Peki neydi bu günah yiyicilik? Bir kişi ölmeden önce işlediği bütün günahlardan, öldükten sonra kolayca arınabilir miydi? Görünen o ki 18. ve 19. yüzyılda yaşayanlar bunun mümkün olduğuna yürekten inanıyorlardı. Acaba bu inanış insanlar hayattayken onları kolayca günaha davet ediyor muydu? Günah yiyiciyi tutan aile, ölen kişinin üzerine konulan ekmek parçasının, kaybettikleri kişinin günahlarını emeceğine ve bu günahların, o ekmeği yiyen kişiye geçeceğine inanıyordu.

Günah yiyiciler kolayca tahmin edileceği gibi çok fakir kişiler ve dilencilerdi. Üstelik manevi anlamda oldukça ağır bir iş olan günah yiyiciliği bir tabak yemek ve ellerine tutuşturulan çok az bir para için yapıyorlardı. Böylesine dinci bir dönemde, ruhlarını riske atmaya kalkışan ve günah yiyicilik işini yapanlar genellikle, yiyecek-içecek gereksinimleri bu tür endişelerden daha ağır basan ya da hayatta kalabilmek için ağır basmak zorunda olan yoksul insanlardı. Acaba onlar bu işi yaparken gerçekten sadece bir ekmek yiyerek günahkar olduklarını hissediyorlar mıydı? Buna gerçekten inanıyorlarsa, zaten yoksulluk içinde geçen zor hayatlarına bir de ruhsal bir çöküş ekleniyordu. Üstelik toplum içinde birçok kişinin günahlarını kendi ruhlarına çektikleri için “günahkar” olarak nitelendirilip, daha da dışlanıyorlardı. Ne var ki onları dışlayan insanlar, bu işi yaptırmak için yine onlara muhtaçlardı. Ayrıca günah yiyiciler acılı ailelerin, kaybettikleri kişi hakkında yaptıkları itirafları da dinlemek zorunda kalıyorlardı.

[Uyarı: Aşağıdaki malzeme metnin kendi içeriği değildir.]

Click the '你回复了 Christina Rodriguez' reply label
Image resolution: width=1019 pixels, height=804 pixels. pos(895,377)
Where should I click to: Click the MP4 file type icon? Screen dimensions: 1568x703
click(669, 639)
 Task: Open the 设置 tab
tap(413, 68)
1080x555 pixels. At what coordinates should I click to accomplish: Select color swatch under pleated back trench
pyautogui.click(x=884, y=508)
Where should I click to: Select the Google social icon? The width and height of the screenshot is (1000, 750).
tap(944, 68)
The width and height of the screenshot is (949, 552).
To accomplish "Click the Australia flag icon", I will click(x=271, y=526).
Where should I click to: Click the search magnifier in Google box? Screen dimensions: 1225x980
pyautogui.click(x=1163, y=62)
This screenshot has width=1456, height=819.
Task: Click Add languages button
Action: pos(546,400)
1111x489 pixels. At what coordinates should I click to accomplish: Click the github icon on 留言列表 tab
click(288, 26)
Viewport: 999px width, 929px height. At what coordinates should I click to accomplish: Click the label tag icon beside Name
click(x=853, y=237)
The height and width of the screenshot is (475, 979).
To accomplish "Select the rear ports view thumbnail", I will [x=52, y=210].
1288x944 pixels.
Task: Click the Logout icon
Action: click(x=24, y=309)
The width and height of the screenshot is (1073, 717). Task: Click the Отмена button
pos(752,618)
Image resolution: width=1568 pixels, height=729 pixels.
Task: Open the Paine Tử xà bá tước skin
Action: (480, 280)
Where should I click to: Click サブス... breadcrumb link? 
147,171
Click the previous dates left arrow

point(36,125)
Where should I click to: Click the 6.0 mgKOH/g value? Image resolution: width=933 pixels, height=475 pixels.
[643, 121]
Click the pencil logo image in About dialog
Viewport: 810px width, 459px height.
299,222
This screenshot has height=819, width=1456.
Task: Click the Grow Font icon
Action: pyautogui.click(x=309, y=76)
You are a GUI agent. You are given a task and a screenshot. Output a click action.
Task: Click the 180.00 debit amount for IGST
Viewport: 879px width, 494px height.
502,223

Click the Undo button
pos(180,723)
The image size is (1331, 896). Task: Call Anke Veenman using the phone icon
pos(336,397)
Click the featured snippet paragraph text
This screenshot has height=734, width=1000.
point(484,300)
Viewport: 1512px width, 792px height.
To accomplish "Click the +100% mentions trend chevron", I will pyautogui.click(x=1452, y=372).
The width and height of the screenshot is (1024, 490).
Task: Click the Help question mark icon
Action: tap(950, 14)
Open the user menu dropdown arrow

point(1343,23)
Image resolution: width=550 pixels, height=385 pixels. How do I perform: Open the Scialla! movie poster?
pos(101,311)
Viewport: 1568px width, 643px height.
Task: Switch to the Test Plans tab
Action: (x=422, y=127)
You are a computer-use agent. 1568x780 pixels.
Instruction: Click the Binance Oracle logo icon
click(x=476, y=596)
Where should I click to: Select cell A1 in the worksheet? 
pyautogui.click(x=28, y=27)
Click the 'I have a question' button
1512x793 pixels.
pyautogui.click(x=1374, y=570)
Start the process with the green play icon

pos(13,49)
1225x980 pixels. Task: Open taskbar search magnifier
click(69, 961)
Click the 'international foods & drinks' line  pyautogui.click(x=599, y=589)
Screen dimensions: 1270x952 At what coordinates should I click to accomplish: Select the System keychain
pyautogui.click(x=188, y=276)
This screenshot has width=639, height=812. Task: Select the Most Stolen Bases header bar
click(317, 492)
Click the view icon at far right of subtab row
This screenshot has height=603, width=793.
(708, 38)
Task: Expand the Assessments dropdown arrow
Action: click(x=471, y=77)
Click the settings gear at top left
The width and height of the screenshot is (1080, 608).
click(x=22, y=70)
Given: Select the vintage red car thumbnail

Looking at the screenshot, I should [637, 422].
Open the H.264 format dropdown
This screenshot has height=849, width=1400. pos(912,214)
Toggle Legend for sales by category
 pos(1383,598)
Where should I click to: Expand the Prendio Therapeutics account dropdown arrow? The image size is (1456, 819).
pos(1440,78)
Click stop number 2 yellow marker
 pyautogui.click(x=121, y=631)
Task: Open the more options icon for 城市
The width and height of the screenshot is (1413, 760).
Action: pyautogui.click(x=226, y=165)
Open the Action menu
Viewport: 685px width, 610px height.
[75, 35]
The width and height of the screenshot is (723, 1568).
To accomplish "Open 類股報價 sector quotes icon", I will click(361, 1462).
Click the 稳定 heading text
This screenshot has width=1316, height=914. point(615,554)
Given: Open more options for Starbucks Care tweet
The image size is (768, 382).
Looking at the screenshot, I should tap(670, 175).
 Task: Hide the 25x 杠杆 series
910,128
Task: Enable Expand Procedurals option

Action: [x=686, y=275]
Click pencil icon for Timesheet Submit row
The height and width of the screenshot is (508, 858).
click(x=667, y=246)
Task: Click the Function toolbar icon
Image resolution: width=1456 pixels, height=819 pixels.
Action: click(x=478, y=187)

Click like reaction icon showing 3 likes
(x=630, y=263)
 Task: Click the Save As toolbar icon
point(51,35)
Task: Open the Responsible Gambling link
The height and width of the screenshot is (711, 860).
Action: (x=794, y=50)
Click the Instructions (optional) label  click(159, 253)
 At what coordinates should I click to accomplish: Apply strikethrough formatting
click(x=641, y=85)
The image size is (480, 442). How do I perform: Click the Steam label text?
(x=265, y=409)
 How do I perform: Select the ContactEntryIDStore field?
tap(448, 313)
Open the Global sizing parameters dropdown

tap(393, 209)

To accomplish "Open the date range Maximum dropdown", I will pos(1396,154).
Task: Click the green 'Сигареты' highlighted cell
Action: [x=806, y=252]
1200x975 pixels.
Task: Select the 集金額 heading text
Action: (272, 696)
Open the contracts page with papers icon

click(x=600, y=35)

1813’te basılan Brand’s Popular Antiquities of Great Britain isimli inanç ve folklor incelemeleri kitabına göre, cenaze töreninde yüzü kapıya dönük bir biçimde oturan günah yiyiciye, 4 peni ve bir parça kuru ekmek ile bir kâse İngiliz birası verilirdi. Günah yiyici, kendine verilen ekmeği yer ve birayı da bir dikişte bitirirdi. Daha sonra, oturduğu tabureden kalkan günah yiyici, sükûnet içinde “Ölenin ruhunun huzuru ve rahatlığı için.” derdi.

Günah yiyiciler genel olarak toplumdan dışlanmış ve evsiz barksız muhtaç kişilerdi. Ancak bu işi yapanlar arasında herkes gibi yoksulluk içinde olmayan biri vardı. Bilinen son günah yiyici Richard Munslow. Munslow, bu geleneği 1900’lü yılların başına dek sürdürdü. Yazar Marie Kreft, Munslow’un bu işi yoksulluk nedeniyle yapmadığını, dört çocuğunu kaybetmesinin yol açtığı derin kederini bir nebze hafifletebilmek ve öte dünyada çocuklarının bağışlanmasını sağlayabileceğine duyduğu inanç nedeniyle yaptığını belirtiyordu.

1906 yılında ölen Richard Munslow’un Ratlinghope’taki mezarı oranın köylüleri tarafından geçtiğimiz yıllarda restore ettirildi. Ratlinghope Rahibi Norman Morris, Munslow’un mezarını onarırken günah yiyicilik geleneğini tekrar getirme gibi bir niyetlerinin olmadığını, sadece tarihlerine verdikleri önem sayesinde böyle bir şey yaptıklarını vurgulamıştır.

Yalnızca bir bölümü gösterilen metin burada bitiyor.